Mysql – How to filter table 2 before joining to table 1 so that the result still includes all of table 1, even if no match in table 2

conditionjoin;MySQLnull

The following returns all rows from table 1 where post_type = dlm_download. It groups like values from table 2 by the matching column in table 1 so that each row in table 1 has a maximum of one matching 'result' from table 2. The result is that all records from table 1 are displayed in all cases, simply displaying null for download_date when nothing in table 2 matches (meaning nobody has downloaded the file yet):

SELECT p.post_title AS 'Download title', p.ID AS 'Download ID', MAX(l.download_date) AS 'Last download'
FROM wp_posts p
LEFT JOIN wp_download_log l ON p.ID = l.download_id
WHERE p.post_type = 'dlm_download'
AND p.post_status = 'publish'
GROUP BY p.ID

I want to additionally filter out records from table 2 that match a few conditions…before being matched up with table 1. But the following additions to the query, placed in between WHERE and GROUP BY, ultimately whittle down the result from 70 rows to 59, eliminating the rows from table 1 even if nothing in table 2 matches (previously shown as NULL for the download_date)

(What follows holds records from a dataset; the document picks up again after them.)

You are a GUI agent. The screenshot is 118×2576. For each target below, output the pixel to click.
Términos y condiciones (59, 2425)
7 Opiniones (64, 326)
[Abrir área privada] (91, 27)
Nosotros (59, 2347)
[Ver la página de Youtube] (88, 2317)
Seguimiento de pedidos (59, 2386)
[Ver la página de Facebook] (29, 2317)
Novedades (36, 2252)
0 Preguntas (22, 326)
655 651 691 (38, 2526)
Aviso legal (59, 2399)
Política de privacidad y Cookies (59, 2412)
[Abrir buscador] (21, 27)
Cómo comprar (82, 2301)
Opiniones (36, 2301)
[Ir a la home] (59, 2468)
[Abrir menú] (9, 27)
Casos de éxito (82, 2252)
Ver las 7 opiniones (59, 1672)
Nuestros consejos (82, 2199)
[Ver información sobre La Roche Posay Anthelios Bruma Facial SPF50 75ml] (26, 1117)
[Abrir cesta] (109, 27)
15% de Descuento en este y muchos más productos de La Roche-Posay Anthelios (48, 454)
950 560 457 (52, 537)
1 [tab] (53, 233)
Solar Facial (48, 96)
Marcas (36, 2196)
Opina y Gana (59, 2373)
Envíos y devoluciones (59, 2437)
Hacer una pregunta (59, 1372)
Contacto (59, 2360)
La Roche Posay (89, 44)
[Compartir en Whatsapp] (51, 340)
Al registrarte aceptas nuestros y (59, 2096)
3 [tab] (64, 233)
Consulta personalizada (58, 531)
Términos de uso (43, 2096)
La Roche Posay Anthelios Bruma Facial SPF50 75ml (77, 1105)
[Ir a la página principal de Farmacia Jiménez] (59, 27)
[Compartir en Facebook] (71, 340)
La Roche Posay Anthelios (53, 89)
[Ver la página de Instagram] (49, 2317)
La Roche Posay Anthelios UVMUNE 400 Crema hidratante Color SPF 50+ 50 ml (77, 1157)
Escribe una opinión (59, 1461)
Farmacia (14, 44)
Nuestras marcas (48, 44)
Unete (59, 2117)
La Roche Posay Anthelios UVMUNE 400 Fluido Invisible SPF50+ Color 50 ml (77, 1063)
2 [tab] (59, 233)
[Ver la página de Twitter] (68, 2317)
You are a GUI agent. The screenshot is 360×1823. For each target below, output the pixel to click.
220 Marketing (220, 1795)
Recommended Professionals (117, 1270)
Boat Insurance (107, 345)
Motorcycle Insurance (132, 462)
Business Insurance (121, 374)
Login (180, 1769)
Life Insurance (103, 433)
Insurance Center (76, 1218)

AND l.user_agent NOT LIKE '%bot%'
AND l.user_agent NOT LIKE '%crawl%'
AND l.user_agent NOT LIKE '%panscient%'
AND l.user_agent NOT LIKE '%scrapy%'
AND l.user_agent NOT LIKE '%bubing%'
AND l.user_agent NOT LIKE 'Go-http-client/1.1'
AND l.user_agent NOT LIKE '%guzzle%'
AND l.user_agent NOT LIKE '%jetty%'
AND l.user_agent NOT LIKE '%resty%'

This is hard for me to explain or wrap my head around, but I think what is happening is the 11 items that have not yet been downloaded by humans are effectively excluded from the result by the above conditions. In other words, I think the conditions effectively say to not return anything that doesn't match these, and because NULL in table 2 doesn't match, it is eliminating results where there is something in table 1 but not table 2 (and thus NULL for table 2).

How can I return ALL records from table 1, wp_posts, including data from table 2 when a record matches (and NULL If not), but pre-filter table 2 by eliminating things where the user agent excludes bot etc?

Best Answer

If you want to reduce the number of rows you simply make a subselect and join that. See following query:

you should check the subquery if it returns all the wanted rows.

SELECT p.post_title AS 'Download title', p.ID AS 'Download ID', MAX(l.download_date) AS 'Last download'
FROM wp_posts p
LEFT JOIN (SELECT * 
           FROM wp_download_log 
           WHERE user_agent NOT LIKE '%bot%'
             AND user_agent NOT LIKE '%crawl%'
             AND user_agent NOT LIKE '%panscient%'
             AND user_agent NOT LIKE '%scrapy%'
             AND user_agent NOT LIKE '%bubing%'
             AND user_agent NOT LIKE 'Go-http-client/1.1'
             AND user_agent NOT LIKE '%guzzle%'
             AND user_agent NOT LIKE '%jetty%'
             AND user_agent NOT LIKE '%resty%') l ON p.ID = l.download_id
WHERE p.post_type = 'dlm_download'
AND p.post_status = 'publish'
GROUP BY p.ID